HOW TO COMPLETE THIS TASK: Transcribe, starting at the line with "You are a computer-use agent." and ending at the line with "This screenshot has width=206, height=267.", every line of the material below exactly, but leave out the pictures and anything outside that span.

PROVIDED MATERIAL:

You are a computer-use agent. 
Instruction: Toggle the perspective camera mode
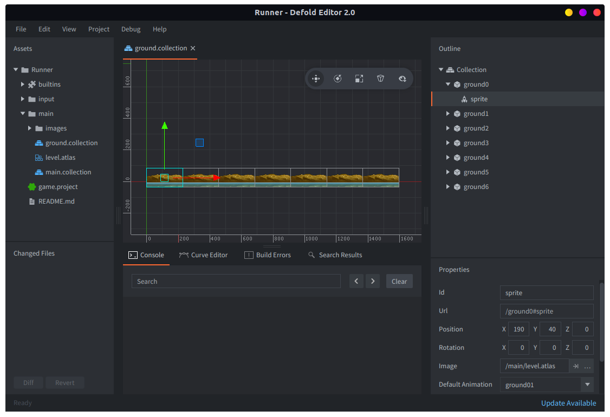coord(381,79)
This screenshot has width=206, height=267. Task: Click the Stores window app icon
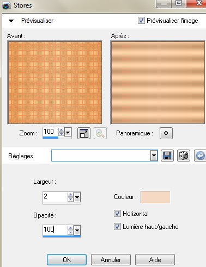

...

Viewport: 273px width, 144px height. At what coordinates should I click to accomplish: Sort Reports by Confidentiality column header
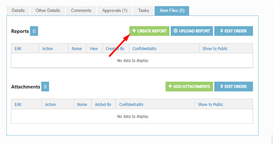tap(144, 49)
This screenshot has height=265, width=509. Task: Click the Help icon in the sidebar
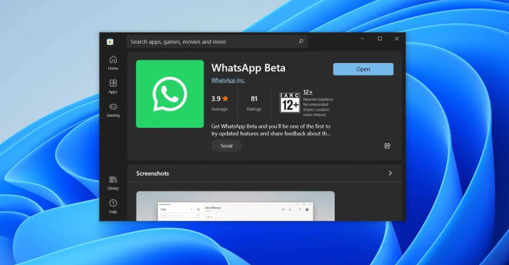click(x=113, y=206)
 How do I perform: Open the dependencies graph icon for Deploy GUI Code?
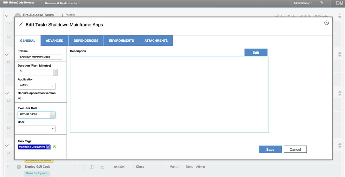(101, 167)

WORKED SOLUTION:
You are a computer-use agent. 
Instruction: Toggle the perspective camera mode
coord(381,79)
This screenshot has width=206, height=267. Task: Click the Stores window app icon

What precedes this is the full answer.